**TASKS**
[1] Answer these questions from the comment on core switching below:
(a) Without a truly global prescient scheduler, in what case does the comment say core switching might be worth it?
(b) How does the comment define "Global"?
(c) Under "Prescient", when does the comment say perfect prediction could really only happen?
[2] Print the part of the comment on core switching that runs from "- Prescient: The" to "and hence deterministic.".
[3] Carry on the comment on core switching from where it stops.

**QUOTED PASSAGE**
——————————

True, but I suspect that without a truly global prescient scheduler it is almost...

True, but I suspect that without a truly global prescient scheduler it is almost never worth it to core switch unless you generally have really long tasks.

For an efficient core context switch the scheduler must accurately predict that the source (current) core won't be free for the duration of the full core context switch time and that the sink core will be free by the time the meta context gets there and will have been free by the time the rest gets there. Otherwise, the scheduler ends up thrashing the cpu (it is actually a bit worse as future task might need same context so you have to be aware of the future). So, for the scheduler to know this it would need to be:

- Global: The only scheduler on the system or basically rafting with all the other schedulers on the system

- Prescient: The scheduler(s) would need to be able to predict all tasks, thier context, and work time per task perfectly. Which could really could only happen when everything is static and hence deterministic.

——————————

**DATA FOR REVIEW**
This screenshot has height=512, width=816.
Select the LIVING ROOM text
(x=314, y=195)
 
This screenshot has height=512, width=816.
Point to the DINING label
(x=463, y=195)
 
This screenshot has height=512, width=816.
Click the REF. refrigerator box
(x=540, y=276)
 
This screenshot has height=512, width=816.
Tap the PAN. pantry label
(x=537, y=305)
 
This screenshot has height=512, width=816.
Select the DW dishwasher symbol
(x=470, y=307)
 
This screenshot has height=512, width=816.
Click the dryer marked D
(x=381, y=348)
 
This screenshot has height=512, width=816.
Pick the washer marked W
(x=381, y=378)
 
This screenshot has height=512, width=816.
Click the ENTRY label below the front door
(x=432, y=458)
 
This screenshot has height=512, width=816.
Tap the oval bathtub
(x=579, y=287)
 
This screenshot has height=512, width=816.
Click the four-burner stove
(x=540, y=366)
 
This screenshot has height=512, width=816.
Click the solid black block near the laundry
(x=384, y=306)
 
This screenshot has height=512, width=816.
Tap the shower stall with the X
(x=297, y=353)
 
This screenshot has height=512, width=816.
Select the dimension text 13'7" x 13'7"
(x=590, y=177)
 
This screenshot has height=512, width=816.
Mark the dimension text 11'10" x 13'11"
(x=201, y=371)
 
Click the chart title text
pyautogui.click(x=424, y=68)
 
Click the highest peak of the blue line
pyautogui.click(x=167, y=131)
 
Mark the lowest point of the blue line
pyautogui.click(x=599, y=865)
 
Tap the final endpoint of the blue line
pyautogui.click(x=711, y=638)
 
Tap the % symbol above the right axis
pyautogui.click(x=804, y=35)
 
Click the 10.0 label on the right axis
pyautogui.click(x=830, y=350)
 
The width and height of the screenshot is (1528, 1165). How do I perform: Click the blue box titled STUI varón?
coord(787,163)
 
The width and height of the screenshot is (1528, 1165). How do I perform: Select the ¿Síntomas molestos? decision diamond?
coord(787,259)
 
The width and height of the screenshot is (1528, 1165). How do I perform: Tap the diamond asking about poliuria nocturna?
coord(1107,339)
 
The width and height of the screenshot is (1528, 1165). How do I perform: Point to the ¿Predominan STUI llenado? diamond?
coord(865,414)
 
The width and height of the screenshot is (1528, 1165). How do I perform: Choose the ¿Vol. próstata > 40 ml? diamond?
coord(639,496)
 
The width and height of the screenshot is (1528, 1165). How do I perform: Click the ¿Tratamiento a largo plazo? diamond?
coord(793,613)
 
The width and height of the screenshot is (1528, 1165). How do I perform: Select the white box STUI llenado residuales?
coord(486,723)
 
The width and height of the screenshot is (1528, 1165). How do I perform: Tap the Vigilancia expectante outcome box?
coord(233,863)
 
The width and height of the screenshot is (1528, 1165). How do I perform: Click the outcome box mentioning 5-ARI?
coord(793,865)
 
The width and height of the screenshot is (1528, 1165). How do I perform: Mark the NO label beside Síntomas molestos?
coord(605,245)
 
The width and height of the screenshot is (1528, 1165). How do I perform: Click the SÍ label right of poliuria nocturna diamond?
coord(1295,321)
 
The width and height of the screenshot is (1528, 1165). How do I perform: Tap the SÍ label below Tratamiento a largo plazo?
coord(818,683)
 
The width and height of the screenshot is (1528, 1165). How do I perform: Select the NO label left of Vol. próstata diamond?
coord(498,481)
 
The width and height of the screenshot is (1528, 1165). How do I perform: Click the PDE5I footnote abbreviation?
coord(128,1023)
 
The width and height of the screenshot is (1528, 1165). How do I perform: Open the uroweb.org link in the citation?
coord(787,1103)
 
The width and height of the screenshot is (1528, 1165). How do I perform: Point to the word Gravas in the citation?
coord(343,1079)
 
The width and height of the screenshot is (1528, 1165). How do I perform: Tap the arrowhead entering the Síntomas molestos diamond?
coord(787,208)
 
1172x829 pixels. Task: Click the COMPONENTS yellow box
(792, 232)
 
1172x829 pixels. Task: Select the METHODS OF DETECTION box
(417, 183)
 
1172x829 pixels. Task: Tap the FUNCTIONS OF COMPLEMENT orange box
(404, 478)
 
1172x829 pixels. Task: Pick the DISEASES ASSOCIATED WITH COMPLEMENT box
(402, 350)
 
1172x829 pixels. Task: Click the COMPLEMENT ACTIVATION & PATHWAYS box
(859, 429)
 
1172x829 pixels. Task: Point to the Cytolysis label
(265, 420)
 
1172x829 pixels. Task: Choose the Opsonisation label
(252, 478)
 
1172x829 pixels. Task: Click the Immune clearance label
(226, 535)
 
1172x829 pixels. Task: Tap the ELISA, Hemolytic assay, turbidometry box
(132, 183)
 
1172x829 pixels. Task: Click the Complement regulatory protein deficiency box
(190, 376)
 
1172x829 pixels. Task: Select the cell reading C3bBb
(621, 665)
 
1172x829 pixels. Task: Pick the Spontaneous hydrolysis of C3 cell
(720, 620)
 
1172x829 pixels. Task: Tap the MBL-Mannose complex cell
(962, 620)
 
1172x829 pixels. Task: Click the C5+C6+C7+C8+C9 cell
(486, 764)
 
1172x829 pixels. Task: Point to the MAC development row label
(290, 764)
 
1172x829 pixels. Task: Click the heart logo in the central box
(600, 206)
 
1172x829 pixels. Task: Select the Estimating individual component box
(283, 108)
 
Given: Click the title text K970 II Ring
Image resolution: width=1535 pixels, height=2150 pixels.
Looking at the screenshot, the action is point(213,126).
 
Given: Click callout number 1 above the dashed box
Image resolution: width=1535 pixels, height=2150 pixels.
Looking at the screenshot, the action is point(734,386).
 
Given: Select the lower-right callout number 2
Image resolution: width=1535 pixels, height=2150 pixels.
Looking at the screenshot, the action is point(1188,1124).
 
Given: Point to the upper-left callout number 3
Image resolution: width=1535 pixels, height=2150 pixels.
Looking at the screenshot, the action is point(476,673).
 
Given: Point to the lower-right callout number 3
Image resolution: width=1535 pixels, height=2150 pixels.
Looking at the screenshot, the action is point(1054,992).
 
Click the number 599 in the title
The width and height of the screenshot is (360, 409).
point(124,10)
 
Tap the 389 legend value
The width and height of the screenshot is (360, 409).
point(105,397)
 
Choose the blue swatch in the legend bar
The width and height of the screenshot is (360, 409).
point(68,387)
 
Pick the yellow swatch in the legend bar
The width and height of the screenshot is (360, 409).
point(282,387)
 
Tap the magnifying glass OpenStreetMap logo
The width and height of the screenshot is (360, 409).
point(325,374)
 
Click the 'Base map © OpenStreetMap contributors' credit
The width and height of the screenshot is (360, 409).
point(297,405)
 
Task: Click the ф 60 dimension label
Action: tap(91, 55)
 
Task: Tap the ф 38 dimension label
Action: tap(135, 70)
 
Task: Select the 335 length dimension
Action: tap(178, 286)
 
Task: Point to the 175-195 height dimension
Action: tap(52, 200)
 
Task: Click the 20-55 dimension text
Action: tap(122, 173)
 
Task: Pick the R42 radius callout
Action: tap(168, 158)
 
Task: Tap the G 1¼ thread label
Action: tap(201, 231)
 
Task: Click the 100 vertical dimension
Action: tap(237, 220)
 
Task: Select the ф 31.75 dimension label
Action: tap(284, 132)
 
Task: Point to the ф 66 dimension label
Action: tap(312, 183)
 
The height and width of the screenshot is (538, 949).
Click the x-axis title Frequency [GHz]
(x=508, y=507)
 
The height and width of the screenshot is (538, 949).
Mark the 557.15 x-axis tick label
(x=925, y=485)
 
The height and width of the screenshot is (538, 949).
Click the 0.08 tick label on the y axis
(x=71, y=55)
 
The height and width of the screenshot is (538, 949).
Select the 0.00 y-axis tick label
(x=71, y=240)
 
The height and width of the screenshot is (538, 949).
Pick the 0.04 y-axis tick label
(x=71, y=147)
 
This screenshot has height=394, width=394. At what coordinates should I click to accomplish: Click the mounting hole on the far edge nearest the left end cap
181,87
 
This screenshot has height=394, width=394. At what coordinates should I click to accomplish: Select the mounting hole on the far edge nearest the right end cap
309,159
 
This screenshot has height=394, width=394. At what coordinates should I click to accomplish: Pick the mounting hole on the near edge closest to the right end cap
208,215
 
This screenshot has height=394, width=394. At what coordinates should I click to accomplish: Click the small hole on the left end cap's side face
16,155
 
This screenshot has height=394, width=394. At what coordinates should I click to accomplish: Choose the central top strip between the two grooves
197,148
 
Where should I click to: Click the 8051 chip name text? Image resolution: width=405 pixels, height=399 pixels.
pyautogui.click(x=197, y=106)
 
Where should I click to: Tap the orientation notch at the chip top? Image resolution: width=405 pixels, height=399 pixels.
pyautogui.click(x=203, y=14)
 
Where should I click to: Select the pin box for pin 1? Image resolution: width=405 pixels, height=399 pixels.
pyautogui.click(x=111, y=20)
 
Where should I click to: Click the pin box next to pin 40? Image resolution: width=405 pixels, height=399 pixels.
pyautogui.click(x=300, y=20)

——————————

**RESPONSES TO THE TASKS**
[1]
(a) When you generally have really long tasks.
(b) The only scheduler on the system, or basically rafting with all the other schedulers on the system.
(c) When everything is static and hence deterministic.

[2]
- Prescient: The scheduler(s) would need to be able to predict all tasks, thier context, and work time per task perfectly. Which could really could only happen when everything is static and hence deterministic.

[3]
For example, I think most tasks people are throwing at async are web requests. Most actually take the core an order of magnitude shorter time to compute then the time it takes passing the context from one core to another and they are all unpredictable to the scheduler. In this scenario I could see the scheduler taking up the majority of computational time on the system. So turn on multi-threading + async on a quad core and you will get worse bandwidth and latency(always) for all your pains.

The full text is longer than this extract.